Because a deficiency of chromium will lead to increased cholesterol
levels some are using it to ensure it maintains. Chromium is deficient in
populations that consume a high carbohydrate diet, especially diets high
in simple sugars. A form that is used is Chromium picolinate, it
is a non-toxic form of elemental chromium that has been chelated to picolinic
acid which has a higher absorption rate. It has been used by athletes to
burn fat and helps the metabolism of carbohydrates, lipids and branched
chain aminos.
L-glutamine is the pure powder form of Glutamine, it acts
as an antioxidant. Glutamine is the most common amino acid in the body and
is essential to metabolism and maintenance of muscle tissue. It is the primary
fuel, or energy source for the immune system and is necessary to DNA synthesis,
cell division, wound healing and tissue repair.

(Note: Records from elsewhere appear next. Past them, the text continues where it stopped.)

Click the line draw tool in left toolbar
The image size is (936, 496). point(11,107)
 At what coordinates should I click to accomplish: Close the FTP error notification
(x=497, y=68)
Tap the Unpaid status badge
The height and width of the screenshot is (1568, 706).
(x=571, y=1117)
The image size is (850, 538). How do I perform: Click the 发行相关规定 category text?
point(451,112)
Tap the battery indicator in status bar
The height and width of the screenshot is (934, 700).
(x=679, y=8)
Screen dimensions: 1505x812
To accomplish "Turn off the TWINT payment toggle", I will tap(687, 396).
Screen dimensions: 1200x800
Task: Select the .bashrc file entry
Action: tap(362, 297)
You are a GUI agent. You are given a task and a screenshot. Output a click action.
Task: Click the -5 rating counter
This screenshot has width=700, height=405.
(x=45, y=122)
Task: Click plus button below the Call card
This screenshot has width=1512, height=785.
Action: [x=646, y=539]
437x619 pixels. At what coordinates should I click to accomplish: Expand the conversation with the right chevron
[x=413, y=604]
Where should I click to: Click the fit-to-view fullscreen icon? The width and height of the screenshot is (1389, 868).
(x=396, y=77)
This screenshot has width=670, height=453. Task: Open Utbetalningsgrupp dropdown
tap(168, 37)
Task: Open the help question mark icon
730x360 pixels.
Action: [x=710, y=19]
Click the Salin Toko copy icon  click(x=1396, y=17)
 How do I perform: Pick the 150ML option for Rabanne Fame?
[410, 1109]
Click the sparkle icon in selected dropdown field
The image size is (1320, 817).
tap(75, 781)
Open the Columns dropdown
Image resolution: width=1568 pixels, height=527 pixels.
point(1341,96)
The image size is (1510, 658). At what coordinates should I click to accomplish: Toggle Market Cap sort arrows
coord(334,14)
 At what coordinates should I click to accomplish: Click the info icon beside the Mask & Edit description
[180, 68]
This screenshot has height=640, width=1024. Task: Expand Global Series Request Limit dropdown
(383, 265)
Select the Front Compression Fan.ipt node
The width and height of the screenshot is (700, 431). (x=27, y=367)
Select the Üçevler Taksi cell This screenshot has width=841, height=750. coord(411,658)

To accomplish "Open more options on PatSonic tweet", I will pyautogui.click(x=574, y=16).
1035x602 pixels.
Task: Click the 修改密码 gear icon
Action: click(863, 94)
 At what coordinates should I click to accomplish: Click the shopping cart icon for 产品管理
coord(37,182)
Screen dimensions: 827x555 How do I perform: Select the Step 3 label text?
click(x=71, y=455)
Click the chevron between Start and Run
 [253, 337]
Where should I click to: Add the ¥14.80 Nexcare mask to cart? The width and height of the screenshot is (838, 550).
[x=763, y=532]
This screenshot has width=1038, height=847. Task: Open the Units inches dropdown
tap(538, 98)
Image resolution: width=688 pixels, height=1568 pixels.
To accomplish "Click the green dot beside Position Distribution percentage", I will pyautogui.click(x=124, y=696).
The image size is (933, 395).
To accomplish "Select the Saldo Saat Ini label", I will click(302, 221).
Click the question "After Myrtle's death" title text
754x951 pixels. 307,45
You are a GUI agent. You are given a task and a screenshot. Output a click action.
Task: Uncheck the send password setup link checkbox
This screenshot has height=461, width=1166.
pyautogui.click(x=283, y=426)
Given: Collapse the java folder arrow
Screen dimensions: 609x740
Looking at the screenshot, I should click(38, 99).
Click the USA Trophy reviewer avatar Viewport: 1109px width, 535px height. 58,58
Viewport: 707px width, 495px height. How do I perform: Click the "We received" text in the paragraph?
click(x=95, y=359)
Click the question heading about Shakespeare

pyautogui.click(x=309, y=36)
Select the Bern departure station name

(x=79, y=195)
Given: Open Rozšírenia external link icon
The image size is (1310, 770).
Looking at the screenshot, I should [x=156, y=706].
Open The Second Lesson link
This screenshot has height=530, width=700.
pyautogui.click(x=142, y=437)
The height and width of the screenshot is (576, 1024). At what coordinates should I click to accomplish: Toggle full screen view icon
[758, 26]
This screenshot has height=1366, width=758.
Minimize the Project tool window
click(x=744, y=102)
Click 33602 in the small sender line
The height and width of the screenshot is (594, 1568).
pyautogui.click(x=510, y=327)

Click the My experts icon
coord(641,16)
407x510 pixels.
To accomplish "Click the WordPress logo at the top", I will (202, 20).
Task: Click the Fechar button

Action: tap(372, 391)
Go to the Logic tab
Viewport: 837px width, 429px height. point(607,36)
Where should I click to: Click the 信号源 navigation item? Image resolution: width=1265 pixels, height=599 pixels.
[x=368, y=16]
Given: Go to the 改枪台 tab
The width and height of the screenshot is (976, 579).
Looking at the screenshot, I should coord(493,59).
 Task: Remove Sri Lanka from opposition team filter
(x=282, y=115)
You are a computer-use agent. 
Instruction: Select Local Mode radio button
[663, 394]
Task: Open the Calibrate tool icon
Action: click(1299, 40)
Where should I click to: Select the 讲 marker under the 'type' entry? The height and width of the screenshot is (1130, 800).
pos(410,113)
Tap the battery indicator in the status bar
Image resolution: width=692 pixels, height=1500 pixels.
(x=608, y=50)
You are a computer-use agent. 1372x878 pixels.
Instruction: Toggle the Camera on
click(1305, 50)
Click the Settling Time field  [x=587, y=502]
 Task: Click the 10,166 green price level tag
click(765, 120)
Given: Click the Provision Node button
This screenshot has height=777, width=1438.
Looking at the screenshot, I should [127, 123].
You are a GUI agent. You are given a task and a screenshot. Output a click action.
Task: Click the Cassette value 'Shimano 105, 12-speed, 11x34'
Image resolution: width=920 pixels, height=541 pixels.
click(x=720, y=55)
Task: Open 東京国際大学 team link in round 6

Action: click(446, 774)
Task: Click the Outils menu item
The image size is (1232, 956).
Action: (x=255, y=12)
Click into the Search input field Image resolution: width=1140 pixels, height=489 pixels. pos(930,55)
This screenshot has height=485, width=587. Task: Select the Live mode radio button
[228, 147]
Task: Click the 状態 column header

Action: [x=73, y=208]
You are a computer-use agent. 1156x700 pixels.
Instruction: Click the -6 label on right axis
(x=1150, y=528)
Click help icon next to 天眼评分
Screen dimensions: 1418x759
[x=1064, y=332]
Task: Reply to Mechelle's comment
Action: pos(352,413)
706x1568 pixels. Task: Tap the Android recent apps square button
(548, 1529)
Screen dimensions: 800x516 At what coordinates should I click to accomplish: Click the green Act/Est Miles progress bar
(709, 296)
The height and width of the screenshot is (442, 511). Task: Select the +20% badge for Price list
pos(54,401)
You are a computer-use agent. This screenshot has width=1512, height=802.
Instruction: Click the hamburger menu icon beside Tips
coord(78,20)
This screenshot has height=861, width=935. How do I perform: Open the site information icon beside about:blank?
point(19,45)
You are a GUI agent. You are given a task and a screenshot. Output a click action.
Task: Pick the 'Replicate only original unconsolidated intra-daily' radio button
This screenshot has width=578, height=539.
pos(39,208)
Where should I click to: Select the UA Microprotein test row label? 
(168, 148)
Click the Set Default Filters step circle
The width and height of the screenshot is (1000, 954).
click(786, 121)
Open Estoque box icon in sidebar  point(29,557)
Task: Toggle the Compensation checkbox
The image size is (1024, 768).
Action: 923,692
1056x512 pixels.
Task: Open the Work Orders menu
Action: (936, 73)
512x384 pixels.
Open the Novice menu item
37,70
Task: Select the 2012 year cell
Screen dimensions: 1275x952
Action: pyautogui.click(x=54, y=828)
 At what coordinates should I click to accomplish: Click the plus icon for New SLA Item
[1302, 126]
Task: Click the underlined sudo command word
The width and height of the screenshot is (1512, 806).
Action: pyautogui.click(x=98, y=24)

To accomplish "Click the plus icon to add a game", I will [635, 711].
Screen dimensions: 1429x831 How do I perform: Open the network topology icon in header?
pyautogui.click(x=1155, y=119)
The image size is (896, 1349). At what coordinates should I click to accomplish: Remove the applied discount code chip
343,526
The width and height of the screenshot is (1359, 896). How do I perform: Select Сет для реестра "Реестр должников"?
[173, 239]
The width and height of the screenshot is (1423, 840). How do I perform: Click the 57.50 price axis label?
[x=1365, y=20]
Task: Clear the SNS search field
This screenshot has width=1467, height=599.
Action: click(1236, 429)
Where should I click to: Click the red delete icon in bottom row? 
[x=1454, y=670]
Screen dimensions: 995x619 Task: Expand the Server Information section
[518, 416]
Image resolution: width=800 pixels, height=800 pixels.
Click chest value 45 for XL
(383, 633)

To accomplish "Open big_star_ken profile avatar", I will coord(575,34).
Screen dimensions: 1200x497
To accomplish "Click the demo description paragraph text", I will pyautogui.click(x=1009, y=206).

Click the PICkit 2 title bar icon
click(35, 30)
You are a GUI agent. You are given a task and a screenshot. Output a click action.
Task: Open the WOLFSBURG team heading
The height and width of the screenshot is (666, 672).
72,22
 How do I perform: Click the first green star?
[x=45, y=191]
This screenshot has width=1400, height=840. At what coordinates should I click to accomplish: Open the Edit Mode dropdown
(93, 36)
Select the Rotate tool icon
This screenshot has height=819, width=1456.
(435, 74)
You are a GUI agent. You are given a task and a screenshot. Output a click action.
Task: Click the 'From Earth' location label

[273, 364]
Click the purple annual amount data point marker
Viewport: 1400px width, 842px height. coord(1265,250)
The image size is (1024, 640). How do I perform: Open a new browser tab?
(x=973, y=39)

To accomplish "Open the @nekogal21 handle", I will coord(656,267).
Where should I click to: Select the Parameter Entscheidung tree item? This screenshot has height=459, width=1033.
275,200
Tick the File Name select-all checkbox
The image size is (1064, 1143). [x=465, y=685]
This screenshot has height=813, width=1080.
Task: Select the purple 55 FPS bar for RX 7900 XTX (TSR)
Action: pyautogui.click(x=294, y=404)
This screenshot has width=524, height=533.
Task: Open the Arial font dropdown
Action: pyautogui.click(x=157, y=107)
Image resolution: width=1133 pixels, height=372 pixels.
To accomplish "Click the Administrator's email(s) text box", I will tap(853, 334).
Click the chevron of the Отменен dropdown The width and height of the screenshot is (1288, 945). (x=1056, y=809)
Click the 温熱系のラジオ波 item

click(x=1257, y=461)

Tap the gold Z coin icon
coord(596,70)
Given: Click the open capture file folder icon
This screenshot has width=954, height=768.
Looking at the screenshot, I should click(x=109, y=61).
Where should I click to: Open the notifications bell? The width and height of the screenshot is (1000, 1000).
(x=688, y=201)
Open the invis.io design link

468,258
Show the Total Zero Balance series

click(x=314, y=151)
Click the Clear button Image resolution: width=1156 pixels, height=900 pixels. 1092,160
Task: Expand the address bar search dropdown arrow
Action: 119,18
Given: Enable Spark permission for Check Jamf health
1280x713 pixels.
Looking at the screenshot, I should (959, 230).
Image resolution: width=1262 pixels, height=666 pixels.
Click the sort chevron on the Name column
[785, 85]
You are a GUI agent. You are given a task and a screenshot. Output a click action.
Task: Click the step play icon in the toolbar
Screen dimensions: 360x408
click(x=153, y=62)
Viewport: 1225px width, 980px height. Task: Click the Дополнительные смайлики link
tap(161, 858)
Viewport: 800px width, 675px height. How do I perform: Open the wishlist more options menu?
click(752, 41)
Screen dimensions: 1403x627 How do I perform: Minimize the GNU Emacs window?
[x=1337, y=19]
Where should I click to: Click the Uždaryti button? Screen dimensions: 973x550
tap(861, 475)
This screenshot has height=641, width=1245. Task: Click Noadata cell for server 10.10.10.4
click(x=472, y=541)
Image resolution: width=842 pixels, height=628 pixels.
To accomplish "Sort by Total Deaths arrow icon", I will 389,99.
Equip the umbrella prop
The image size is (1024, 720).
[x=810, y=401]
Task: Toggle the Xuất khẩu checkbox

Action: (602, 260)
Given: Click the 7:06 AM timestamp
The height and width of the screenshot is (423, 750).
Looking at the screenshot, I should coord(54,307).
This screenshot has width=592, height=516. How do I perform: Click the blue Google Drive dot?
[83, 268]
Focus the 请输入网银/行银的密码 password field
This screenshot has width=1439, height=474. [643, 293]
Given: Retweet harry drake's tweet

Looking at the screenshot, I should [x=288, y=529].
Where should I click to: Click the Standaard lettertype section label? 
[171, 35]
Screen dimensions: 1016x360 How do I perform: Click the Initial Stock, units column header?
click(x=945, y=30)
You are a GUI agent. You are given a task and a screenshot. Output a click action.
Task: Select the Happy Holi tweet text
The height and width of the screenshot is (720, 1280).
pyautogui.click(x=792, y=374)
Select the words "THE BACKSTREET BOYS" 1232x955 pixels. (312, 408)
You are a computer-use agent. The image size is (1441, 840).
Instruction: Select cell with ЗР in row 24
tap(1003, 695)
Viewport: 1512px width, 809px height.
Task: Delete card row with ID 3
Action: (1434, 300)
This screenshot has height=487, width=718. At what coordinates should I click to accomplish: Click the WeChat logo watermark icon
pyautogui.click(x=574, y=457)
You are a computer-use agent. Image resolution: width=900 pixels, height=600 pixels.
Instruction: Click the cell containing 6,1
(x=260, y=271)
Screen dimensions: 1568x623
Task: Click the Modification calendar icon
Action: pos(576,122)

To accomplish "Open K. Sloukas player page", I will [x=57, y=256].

Alpha lipoic (Thioctic) acid is a liver protecting coenzyme. It functions
as an antioxidant and helps improve intracellular gluthathione. It helps
lower liver enzymes that are raised due to pharmaceutical drugs.
NAC short for N-Acetyl-L-Cysteine indirectly increases cellular levels
of glutathione which is critical to prevent disease prevention. NAC may
also block tumor necrosis factor (TNF) and inhibit the growth of HIV.
Chromium GTF (Glucose Tolerance Factor) is involved in the metabolism
of glucose and is needed for energy. It maintains stable blood sugar levels
through proper insulin utilization in both the diabetic and hypoglycemic.
Super EPA (NOW), is a cholesterol free fish oil that is a rich source
of Omega-3 fatty acids. The use of a rich supply of essential fatty
acids will reduce excessive free radical release. Other good sources of
Omega-3 fatty acids would be to introduce flax seeds into the diet.
Carnitine usually sold as L-Carnitine is an amino acid compound
that is essential in the intercellular transfer of energy, and necessary
to fat metabolism and the utilization of fatty acids for energy. It prevents
protein (i.e. muscle or lean body mass) from being used as energy source.
It helps to move fatty acids into and within cells. It also is helpful to
lower triglyceride levels. Your doctor can also prescribe it for you, its
prescription name is Carnitor and it is used at the dosage of 330
mg three times per day, it comes in tablet form. This drug is nontoxic and
will inhibit disease-progressing immune messengers. State medicaid programs
will pay for the medication. (3)
Whey protein powder comes in several brands. Whey has the ability
to restore the integrity of the gut so the body can adequately utilize nutrients
being consumed. In test tube studies undenatured whey inhibited both HIV
production and cell-suicide (apoptosis), one ingredient, lactoferrin, showed
anti-HIV activity. It helps weight gain and has very little lactose. (Some
brands include: Optimune, Designer Protein by Next Nutrition, Met-Rx Protein
Powder, Immunocal(4), and OSMO Whey Protein Powder(5)). Whey protein powder
is available very cheaply at some health food stores. Cottage Cheese
is also an excellent source of protein (a reminder that as usual with dairy
organic is best).
(1) mg/dl = milligrams per deciliter (Greek and Latin words form the
prefixes for the units on most lab tests. A miligram is a thousandth of
a gram [a gram is about the weight of a paper clip]. A deciliter is one
tenth of a liter [a liter being just over a quart].)
(2) The original posts are from Michael Mooney (mmooney@internetconnect.net,
website: http://www.medibolics.com)
and Chester Myers (private post) (cdm@canadian-agra.com "A Rationale
for NAC", available within the website <www.catie.ca>, by searching
for "myers".) Where the dosage was not given, it is supplied from
Lark Lands' (larklands1@aol.com) recommendations.
(3) DAAIR Buyers' Club has an information package that contains the original
research on L-carnitine in HIV/AIDS, if your doctor needs more information
you can request a copy be sent to your doctor. Call 1-888-951-LIFE. (I am
not sure if you need to be a DAAIR member for this service.)
(4) Hotly contested due to its high cost.
(5) Sweetened naturally with Stevia, no additives.
Disclaimer: Please be advised this is a sharing of information that is not
meant to be used to replace medical treatment and your own intuitive sense
of your body and what it needs. Please see your medical provider (Dr., Naturopath,
Acupuncturist, etc.) to follow up on suggestions.